Date's book "Database in Depth: Relational Theory for Practitioners" looks decent for an academic text. I took a quick peek at it on Google Books and it follows the structure of most academic texts in relational database theory. It isn't a read for the light-hearted or mathematically-challenged. As Date says in the introduction to Chapter 1:

...So this book is aimed at database professionals, especially commercial database practitioners, who have had some exposure to the relational model but don't know as much about it as they ought to. It's definitely not meant for beginners; however, it isn't a refresher course, either. To be more specific: I'm sure you know something about SQL, but--and I apologize if my tone is somewhat offensive here--if your knowledge of the relational model derives only from your knowledge of SQL, then I'm afraid you won't know the relational model as well as you should, and you'll probably know "some things that ain't so."

I think that quote sums it up nicely.

 

[unhappy_mage]

Thanks for the input, guys. I do plan to take a course on this in the spring, so theoretical material is welcome.

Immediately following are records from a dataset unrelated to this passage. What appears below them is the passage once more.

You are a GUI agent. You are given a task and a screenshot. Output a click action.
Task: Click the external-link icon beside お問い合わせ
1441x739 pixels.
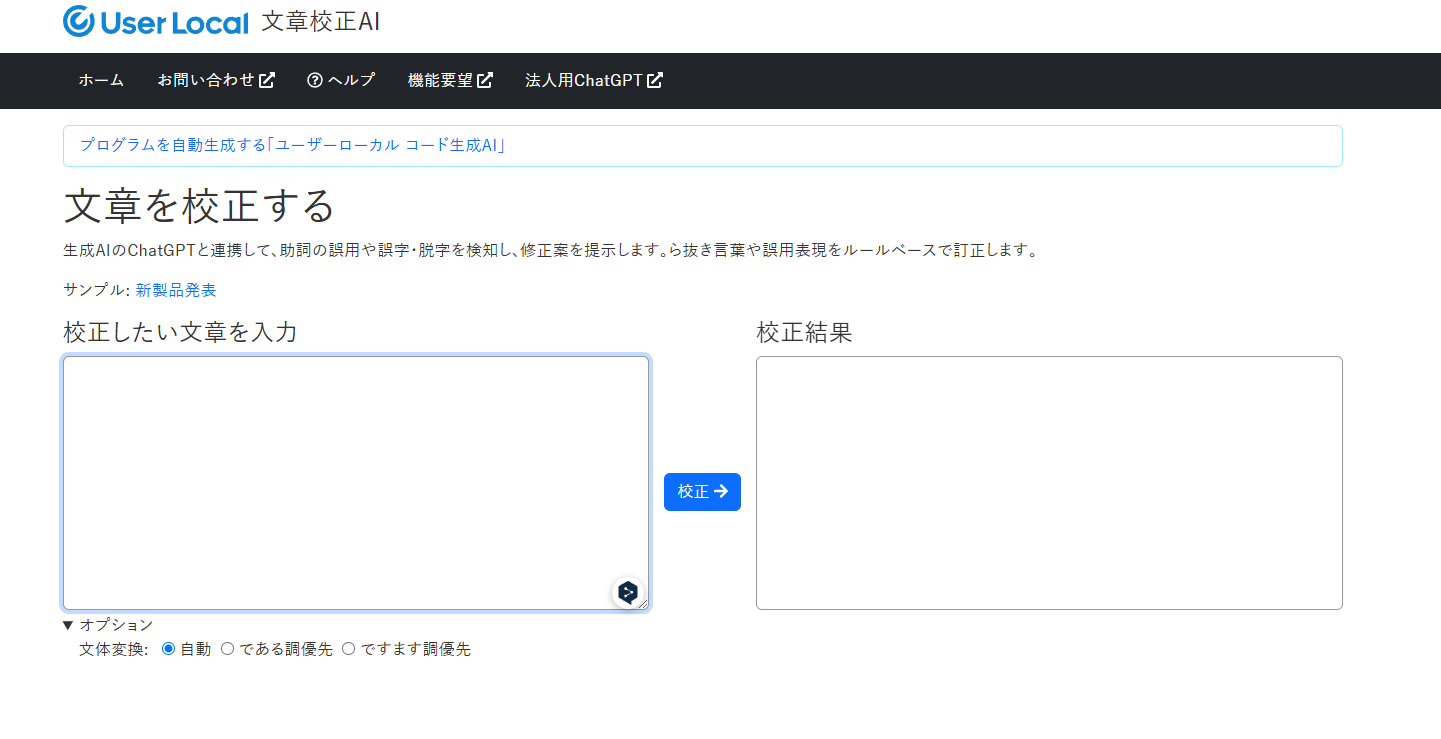click(268, 80)
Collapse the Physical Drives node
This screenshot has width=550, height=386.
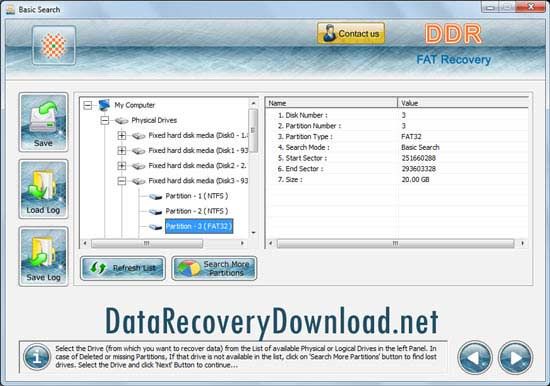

In the meantime, though, I have a practical question. I've created the tables:

CREATE TABLE stores (
	storeid integer PRIMARY KEY DEFAULT nextval('storeids'),
	name text
);
CREATE TABLE items (
	itemid integer PRIMARY KEY DEFAULT nextval('itemids'),
	description text,
	item_url text,
	storeid integer REFERENCES stores
);
CREATE TABLE data (
	dataid integer PRIMARY KEY DEFAULT nextval('dataids'),
	itemid integer REFERENCES items,
	date date,
	price integer
);

(those "DEFAULT nextval()" things also have SEQUENCEs created for them) and added an example store:

SELECT * FROM stores;
 storeid |  name  
---------+--------
       1 | Newegg

Next, I want to insert a row into the "items" table. How can I take my (description, item_url, store_name) tuple, and translate store_name into a storeid? Is it possible to do that in one step? I tried:
"INSERT INTO items VALUES (DEFAULT, ?, ?, SELECT storeid FROM stores WHERE name=?);"
and then I execute("foo", "bar", "StoreName"), but that doesn't work. Should I do this as two queries, or is there a way to do it as one query?

 

[mikeblas]

Something like this:

INSERT INTO Items (Description, Item_URL, StoreID)
SELECT ?, ?, StoreID
  FROM Stores
 WHERE Name = ?

should work.

 

[unhappy_mage]

That works just fine. Thanks.

I'm still looking for a clever way to create stores that don't exist, and items that don't exist, to automatically make foreign keys when needed. I could do a separate SELECT before I try to INSERT, but that strikes me as inefficient. The answer would get cached, I bet, but it's still an extra layer of abstraction. Writing a stored procedure that takes a completely joined row (with all the non-artificial data in it) and splits it into the appropriate tables might be a better idea, I guess. Any suggestions one way or the other?

 

[mikeblas]

I can't figure out what you mean by "non-artificial".

Selecting before the insert isn't so bad; it's more I/O, the database does some caching, and so on. Database management systems (well, most of them) are remarkably good at storing and retreiving information.

So what if you didn't do something? Where would the data come from?